Nothing gets by the Lord.  The still small voice was right, of course, as always.

Ten years ago, this is what America had already negotiated.  Beginning in 2013, the Joint Comprehensive Plan of Action (JCPOA) took 20 months of intense negotiations by teams of American diplomats, but by 2016, we'd secured all of these things.   We'd agreed to those terms, gotten the support of the international community, and pledged to honor that agreement as a nation.

In 2018, President Donald John Trump unilaterally broke that pledge.  He withdrew America from the international agreement we ourselves had negotiated, insisting that it was "defective" and that he could do so much better. 

Ten years later, this war is what Donald J. Trump's "better" looks like.  

There's a direct and causal through-line between Trump's ego-driven decision a decade ago and the bombs and missiles we're raining down on Iran.  He opened the path for the arrival of the particular blighted present we now inhabit.

But what if, I whispered in the silence of my heart, J.D. just pledged to resign that agreement, only now we'd change the name of the JCPOA to the Donald Trump Should Get the Nobel Prize Plan for the Best Possible Peace (DTSGTNPPFTBPP)?  You know, like Trump scrapped NAFTA, and then "negotiated" basically the same thing, renaming it and claiming it as a win for him?

Lord, I offered up, you know the DTSGTNPPFTBPP would pain me mightily, but it would be worth the cost in human lives and suffering.  

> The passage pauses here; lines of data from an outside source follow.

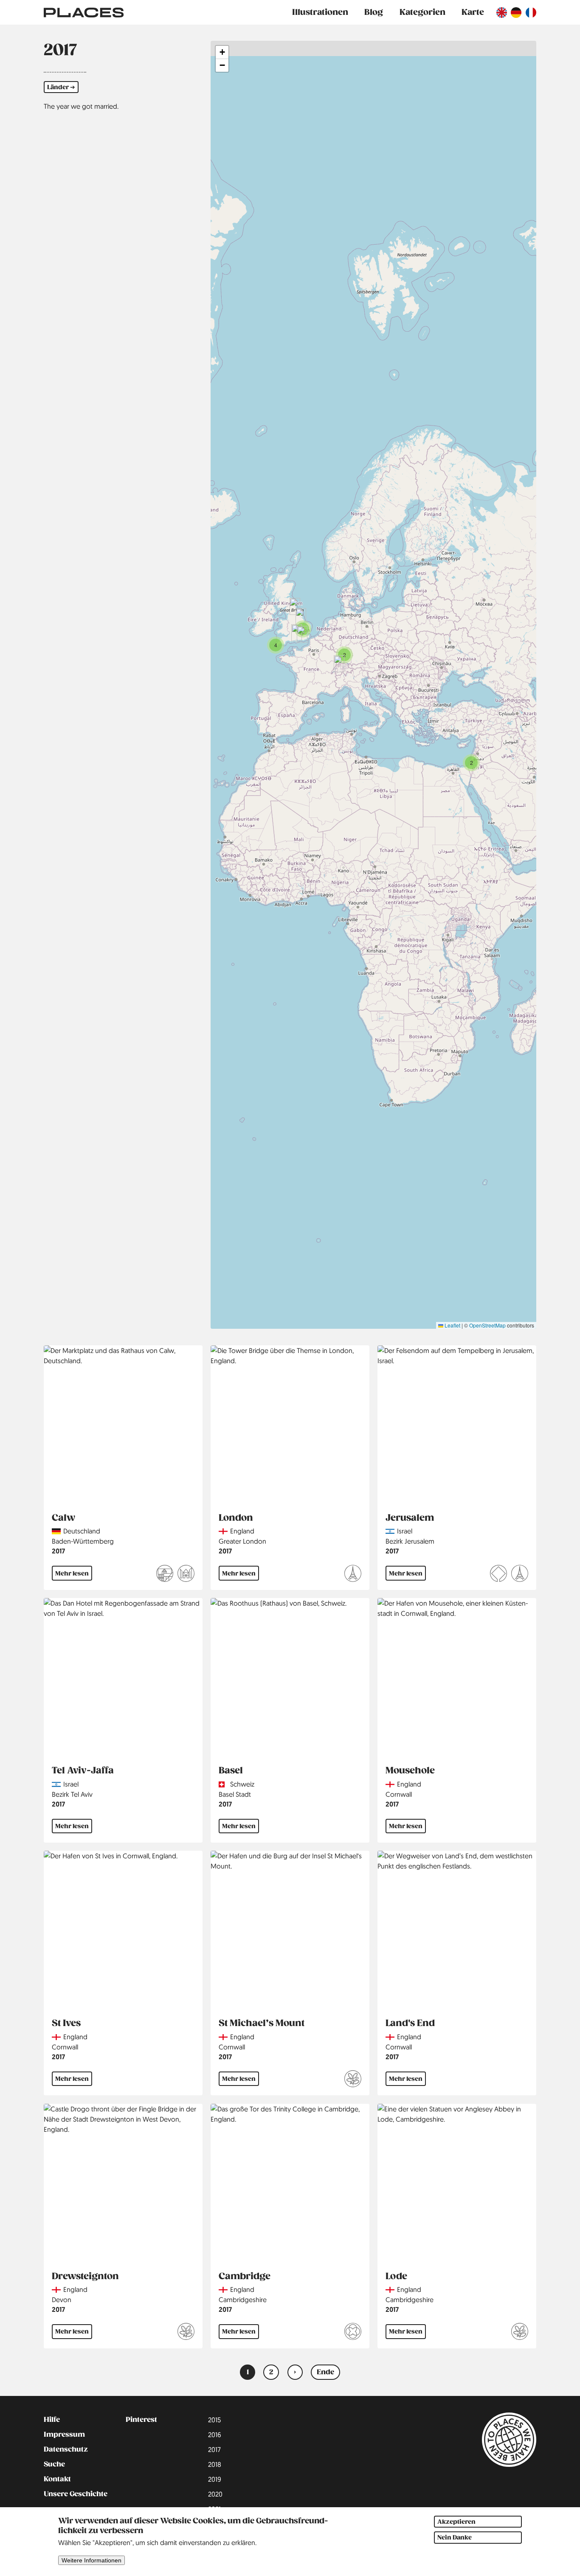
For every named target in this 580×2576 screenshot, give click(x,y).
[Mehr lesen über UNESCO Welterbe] (498, 1574)
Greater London (242, 1541)
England (242, 1531)
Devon (61, 2299)
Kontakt (57, 2479)
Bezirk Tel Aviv (72, 1794)
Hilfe (52, 2419)
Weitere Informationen (91, 2560)
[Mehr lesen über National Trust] (352, 2080)
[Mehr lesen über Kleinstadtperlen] (185, 1574)
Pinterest (141, 2419)
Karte (473, 12)
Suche (54, 2464)
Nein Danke (454, 2538)
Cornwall (399, 1794)
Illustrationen (320, 12)
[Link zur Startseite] (84, 12)
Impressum (64, 2434)
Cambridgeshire (243, 2299)
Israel (404, 1531)
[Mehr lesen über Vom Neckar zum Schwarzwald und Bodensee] (164, 1574)
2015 (214, 2419)
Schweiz (242, 1784)
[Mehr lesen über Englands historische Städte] (352, 2332)
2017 (58, 1551)
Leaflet (451, 1325)
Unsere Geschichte (75, 2494)
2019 (214, 2479)
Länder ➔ (61, 87)
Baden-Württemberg (83, 1541)
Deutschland (81, 1531)
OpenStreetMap (487, 1325)
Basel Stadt (235, 1794)
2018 (214, 2464)
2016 (214, 2434)
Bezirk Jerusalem (410, 1541)
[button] (471, 762)
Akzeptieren (456, 2521)
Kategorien (422, 12)
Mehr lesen (72, 1573)
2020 (215, 2494)
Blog (373, 12)
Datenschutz (66, 2449)
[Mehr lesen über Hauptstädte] (352, 1574)
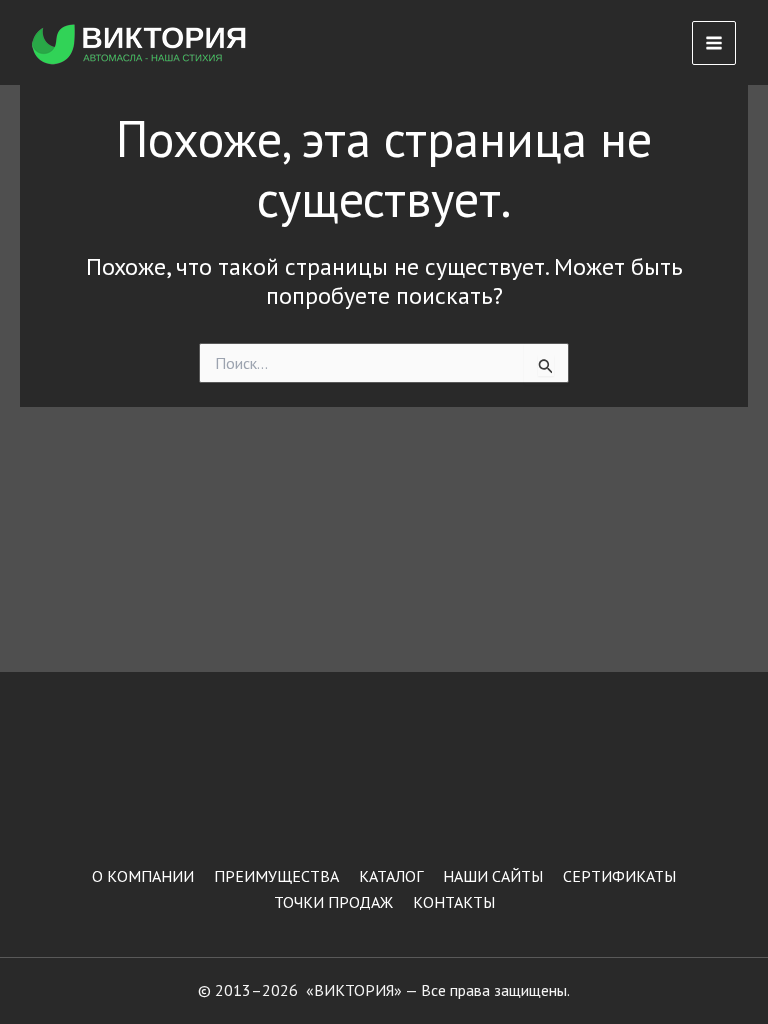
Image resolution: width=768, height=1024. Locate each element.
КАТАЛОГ (391, 876)
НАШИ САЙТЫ (493, 876)
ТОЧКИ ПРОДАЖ (333, 902)
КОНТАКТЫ (454, 902)
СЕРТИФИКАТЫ (619, 876)
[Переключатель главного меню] (714, 43)
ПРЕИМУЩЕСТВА (276, 876)
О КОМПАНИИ (143, 876)
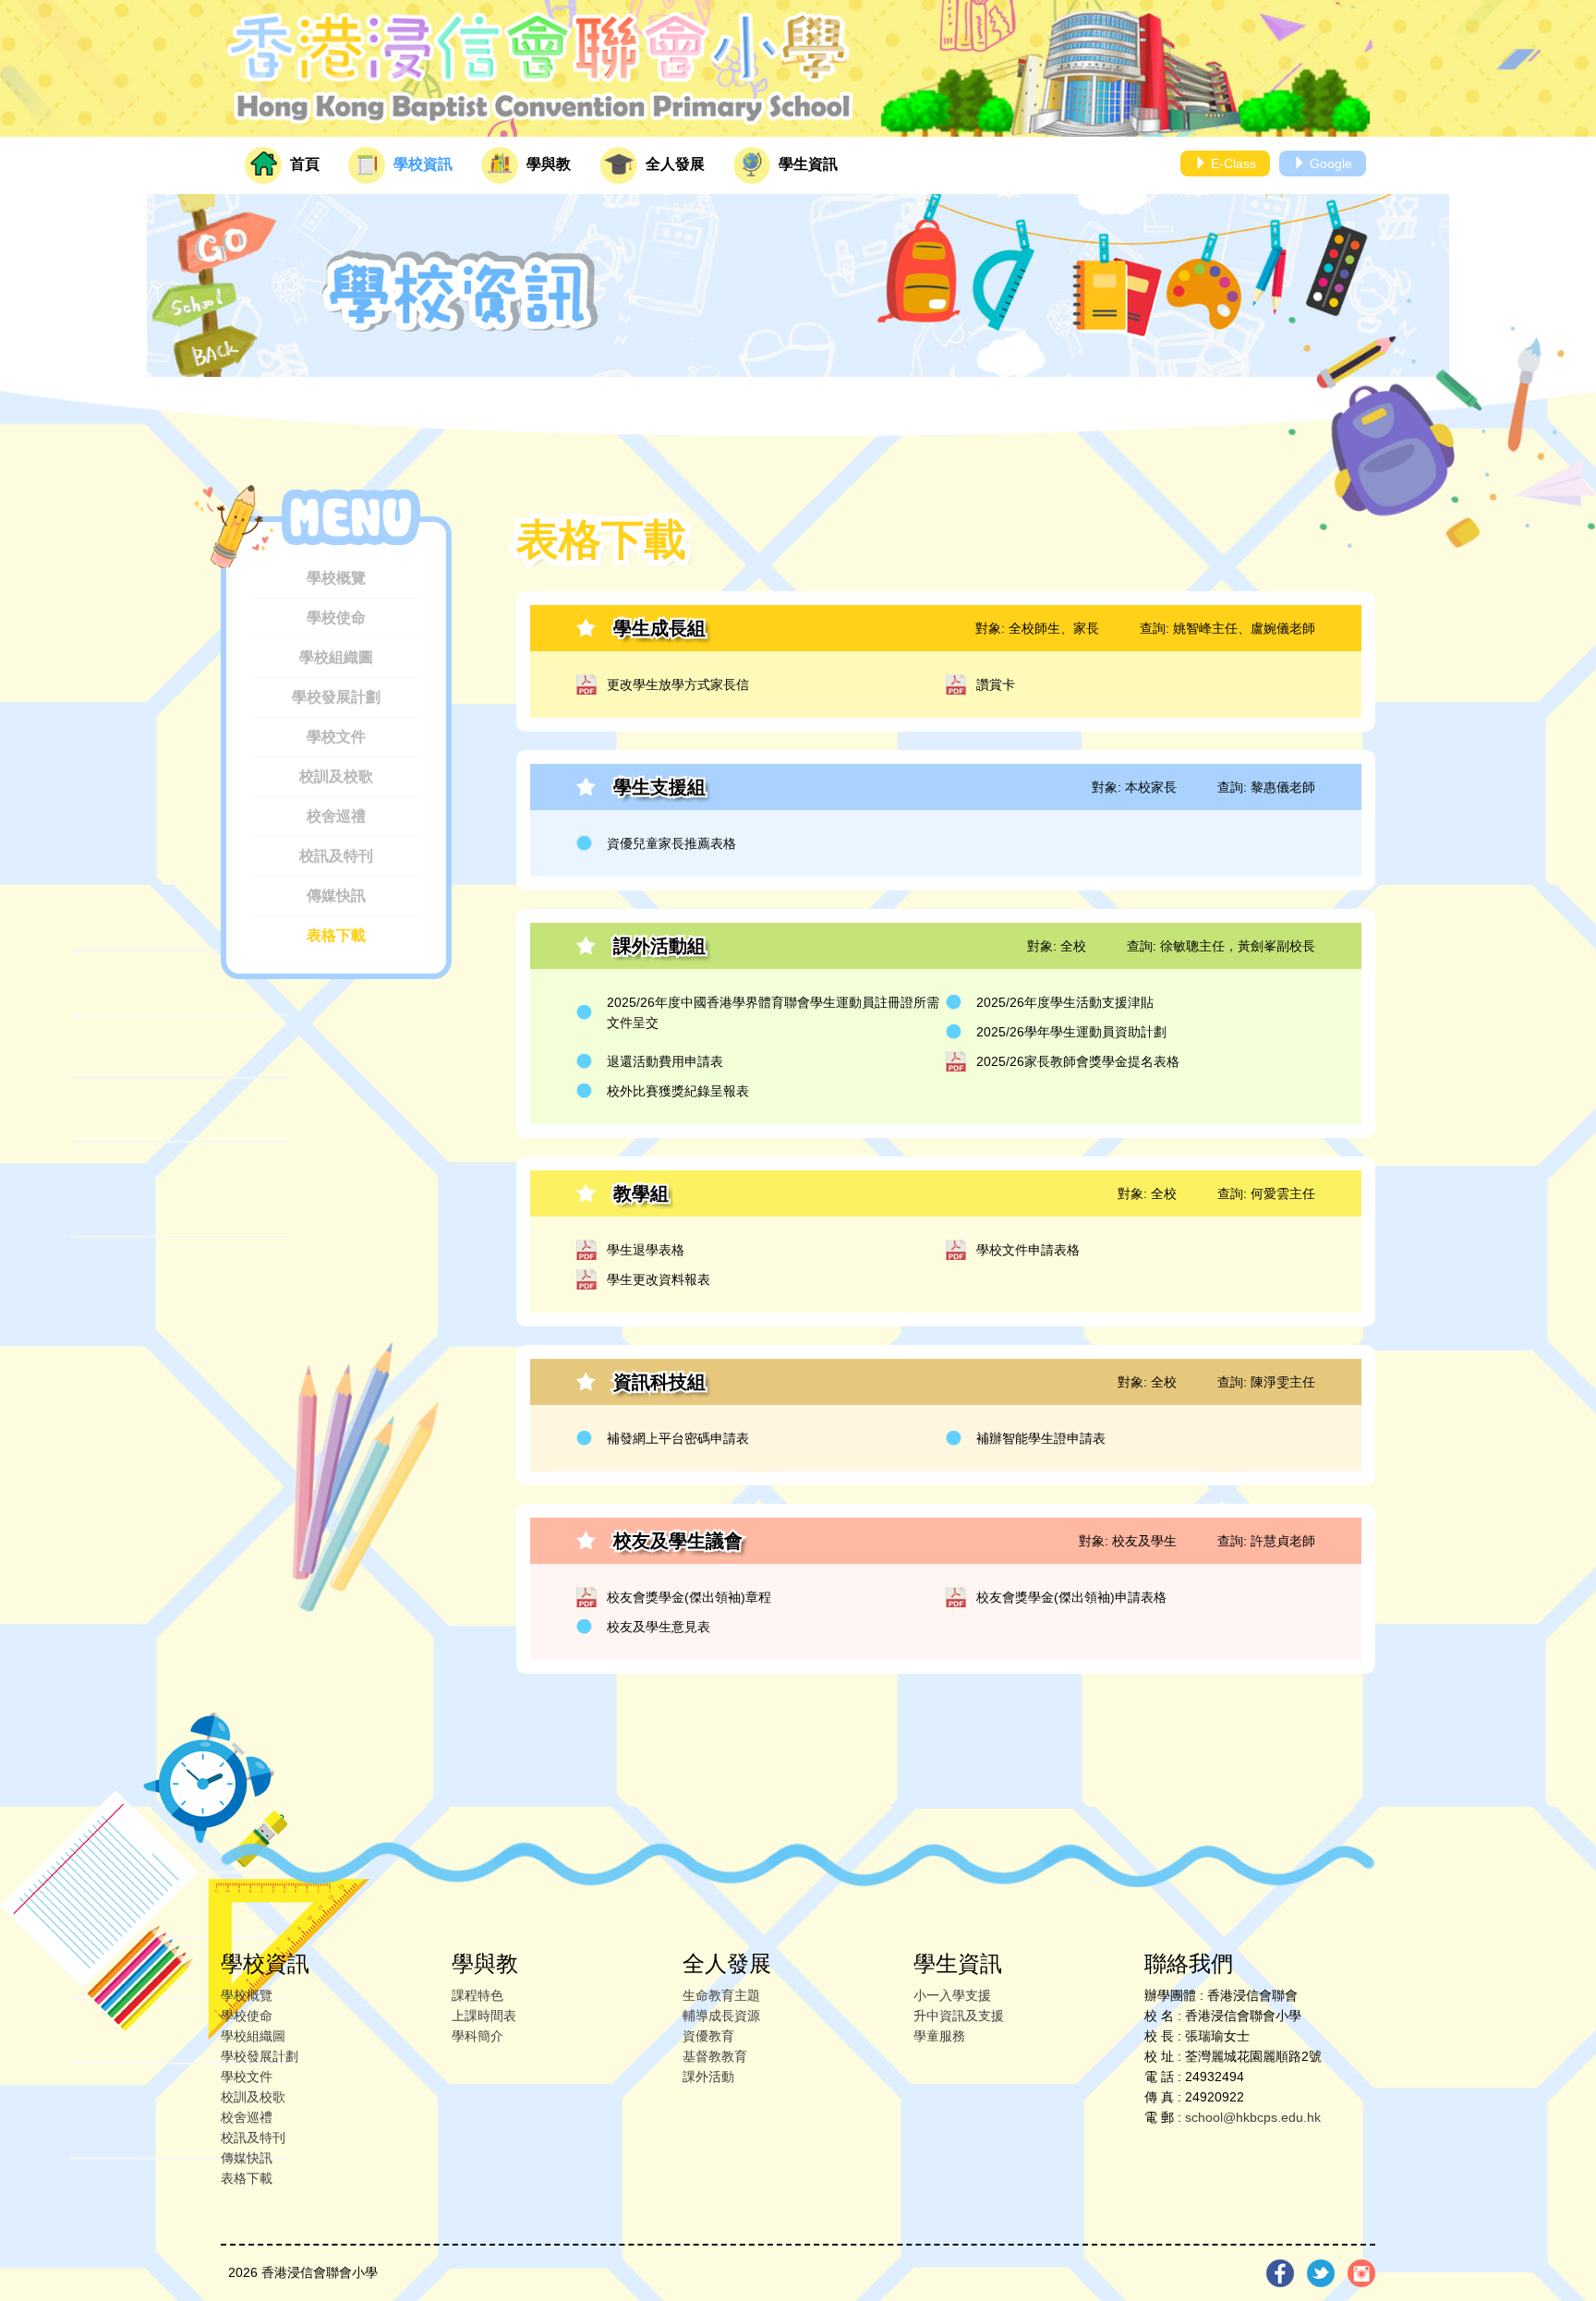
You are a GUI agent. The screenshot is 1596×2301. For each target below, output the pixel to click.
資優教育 (708, 2036)
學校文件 (336, 737)
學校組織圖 (336, 657)
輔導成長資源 (721, 2015)
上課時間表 (484, 2015)
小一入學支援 (952, 1995)
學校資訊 (421, 164)
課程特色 (477, 1995)
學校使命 (336, 617)
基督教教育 (715, 2056)
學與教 (547, 164)
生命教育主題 (721, 1995)
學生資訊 (806, 164)
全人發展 (673, 164)
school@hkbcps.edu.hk (1253, 2117)
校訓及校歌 (336, 776)
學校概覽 (336, 578)
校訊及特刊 (336, 856)
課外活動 (708, 2076)
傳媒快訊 (336, 895)
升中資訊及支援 (958, 2015)
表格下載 (336, 935)
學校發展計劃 (336, 697)
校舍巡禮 (336, 816)
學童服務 (939, 2036)
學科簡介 (477, 2036)
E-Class (1231, 163)
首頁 (303, 164)
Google (1329, 163)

Evidently, given the collapse of the talks after 48 hours, that was not to be.  J.D. couldn't pull off that miracle.  I felt genuine sorrow when I read that the talks had swiftly decoalesced into a miasma of distrust and recrimination.

Sometimes the Lord says no to our prayers for peace.  Particularly if we've already chosen, as a people, to follow those who turn their backs on that path.